Parce qu’il s’agit donc bien d’une élite. A 25 contrats pour 40 clubs professionnels de Ligue 1 et Ligue 2, il n’y a que 1 000 postes, dont 50 à 100 à pourvoir chaque année. Les places sont bien plus chères que pour les élites intellectuelles, seule forme d’aristocratie légitime en France, avec ses 1 000 sénateurs et députés, 50 000 avocats, 270 000 médecins…

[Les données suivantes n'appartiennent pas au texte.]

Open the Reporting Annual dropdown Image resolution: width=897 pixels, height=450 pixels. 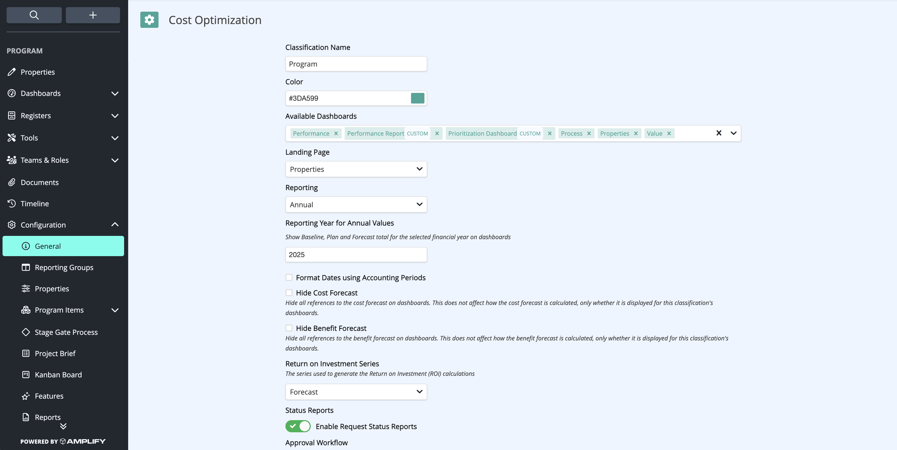point(356,205)
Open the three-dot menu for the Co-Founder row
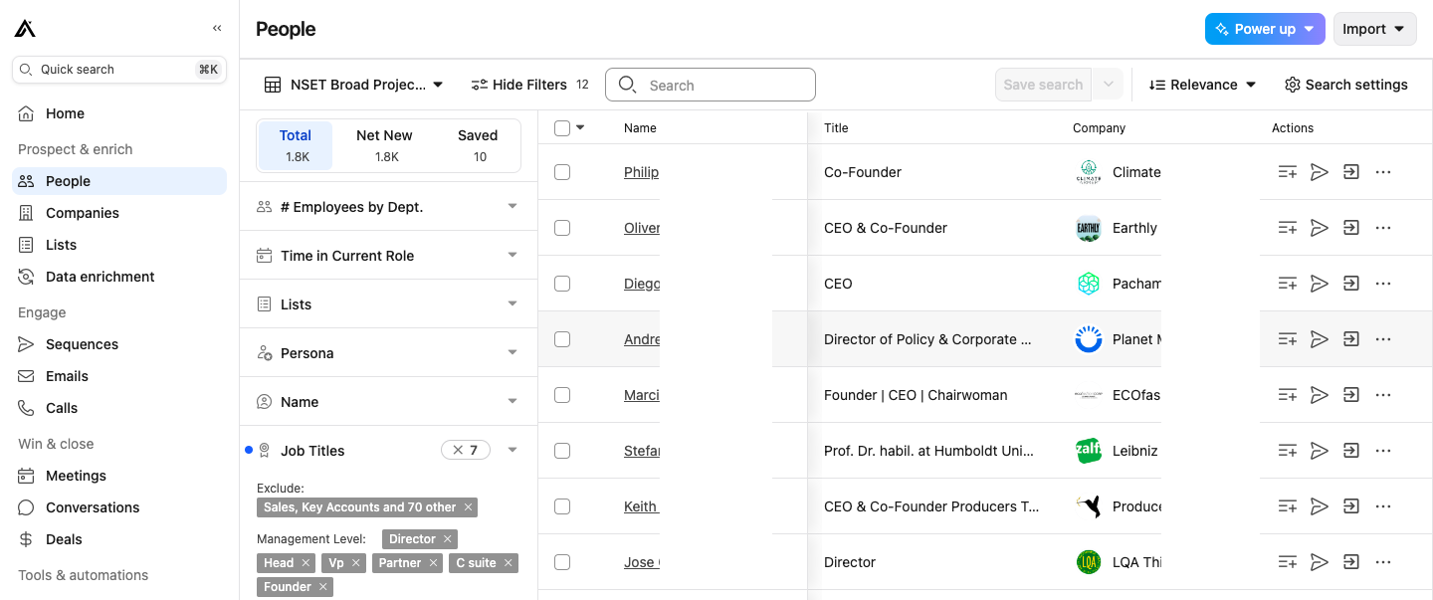The image size is (1433, 600). [1382, 172]
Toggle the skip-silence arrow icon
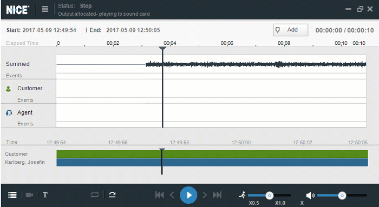379x207 pixels. pyautogui.click(x=112, y=195)
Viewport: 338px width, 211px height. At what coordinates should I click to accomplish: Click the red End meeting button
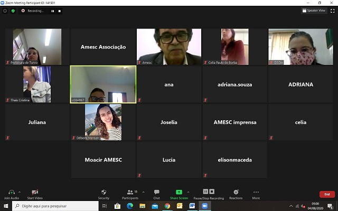(326, 194)
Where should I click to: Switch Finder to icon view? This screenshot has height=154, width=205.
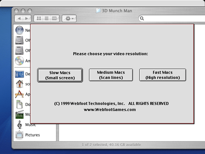(x=39, y=19)
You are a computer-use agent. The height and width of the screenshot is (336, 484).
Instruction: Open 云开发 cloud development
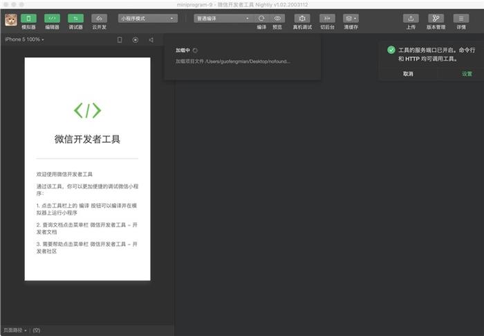pyautogui.click(x=99, y=19)
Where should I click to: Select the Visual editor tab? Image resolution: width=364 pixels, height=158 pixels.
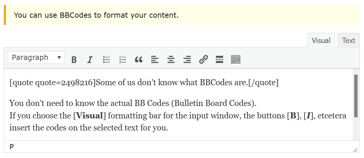(321, 40)
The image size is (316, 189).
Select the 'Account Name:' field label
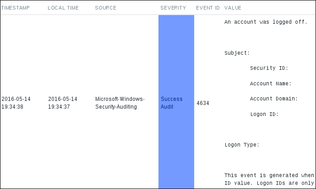coord(271,84)
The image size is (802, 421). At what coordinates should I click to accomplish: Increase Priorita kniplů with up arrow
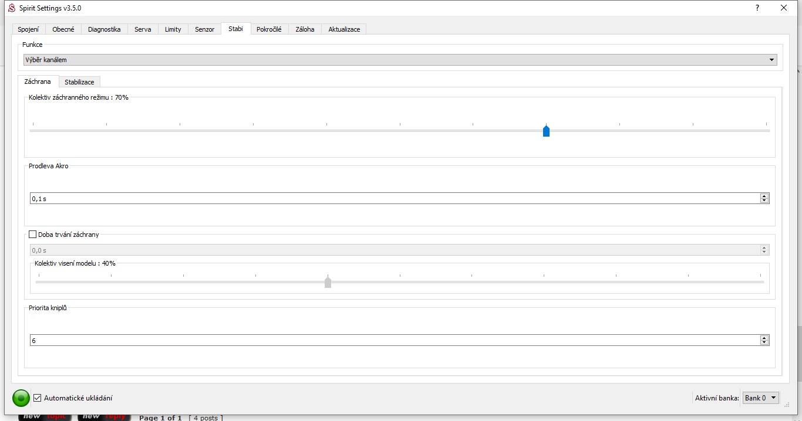[x=764, y=338]

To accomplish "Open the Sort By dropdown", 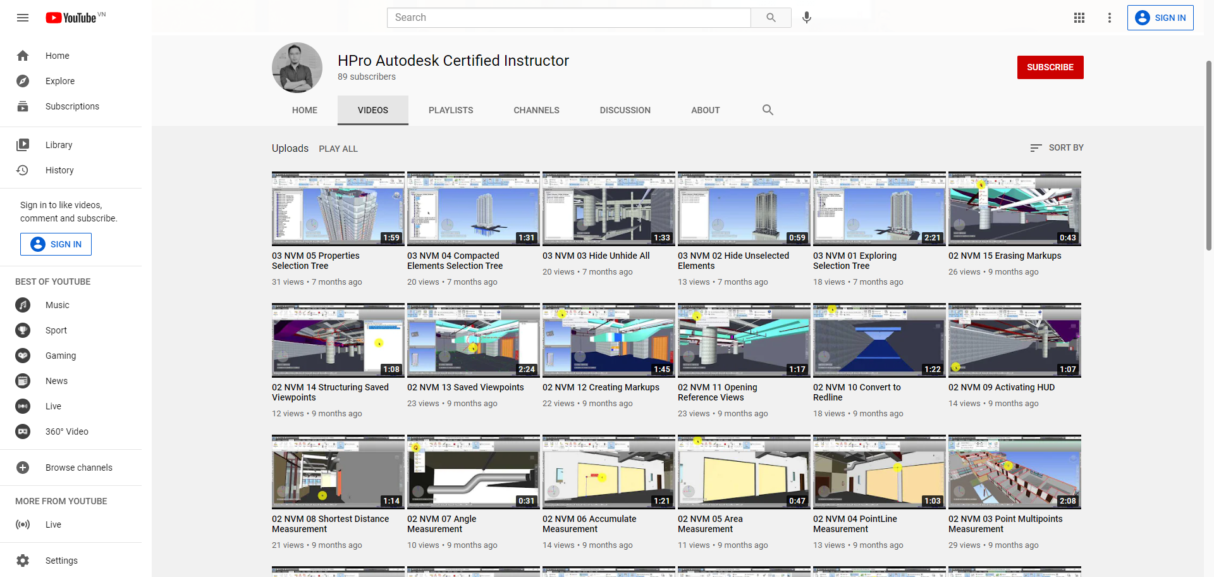I will click(x=1057, y=147).
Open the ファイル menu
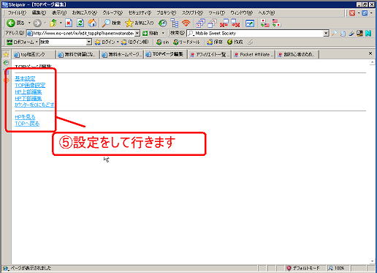Image resolution: width=377 pixels, height=273 pixels. [x=17, y=12]
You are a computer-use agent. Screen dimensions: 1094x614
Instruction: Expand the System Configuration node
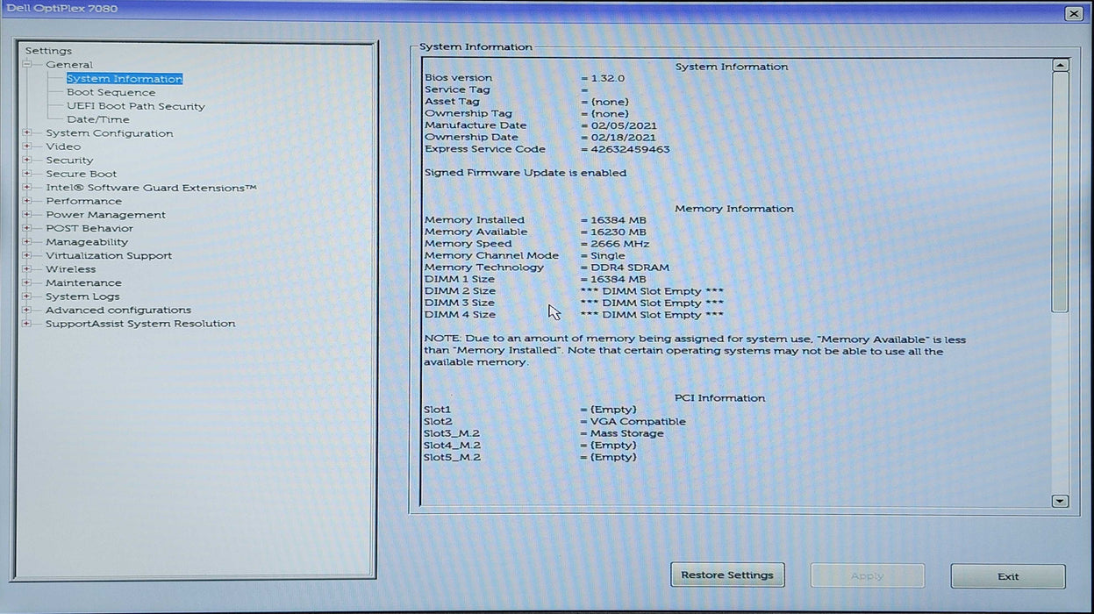[27, 133]
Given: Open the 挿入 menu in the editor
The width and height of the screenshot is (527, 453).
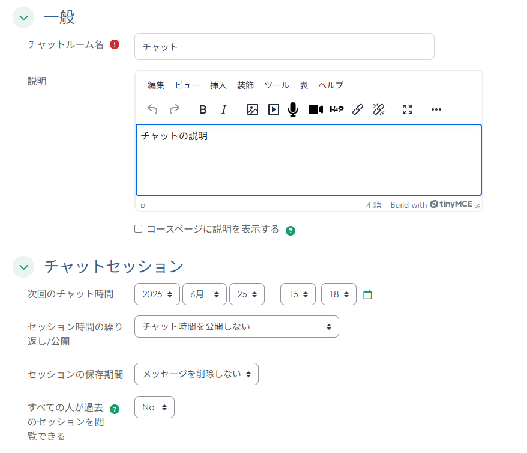Looking at the screenshot, I should [218, 85].
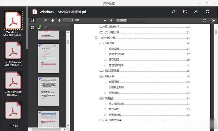Open the share/export icon in header
Viewport: 218px width, 131px height.
[185, 12]
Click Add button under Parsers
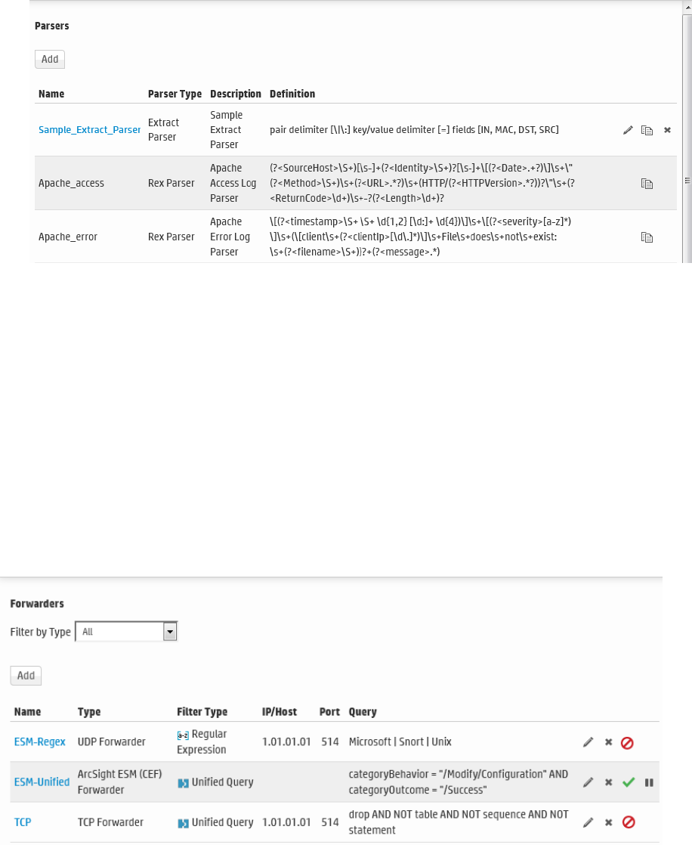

On pourrait donc inverser la hiérarchie des élites dans les esprits pour établir la suprématie des sportifs. Je ne saurais pas mieux le faire que Boris Vian dans l’herbe rouge : « On essaye de faire croire aux gens, depuis des générations, qu’un ingénieur, qu’un savant, c’est un homme d’élite. Eh bien, je rigole ; et personne ne s’y trompe, sauf les prétendus hommes d’élite eux-mêmes. Monsieur Brul, c’est plus difficile d’apprendre la boxe que les mathématiques. Sinon, il y aurait plus de classes de boxeurs que de classes de calcul dans les écoles. C’est plus difficile de devenir un bon nageur que de savoir écrire français. Sinon, il y aurait plus de maitres baigneurs que de professeurs de français. Tout le monde peut être bachelier, Monsieur Brul… et d’ailleurs, il y a beaucoup de bacheliers ; mais comptez le nombre de décathlon. Monsieur Brul, je hais mes études, parce qu’il y a trop d’imbéciles qui savent lire : et ces imbéciles ne s’y trompent pas, qui s’arrachent les journaux sportifs et glorifient les gens du stade. Et mieux vaudrait faire l’amour correctement que de s’abrutir sur un livre d’histoire »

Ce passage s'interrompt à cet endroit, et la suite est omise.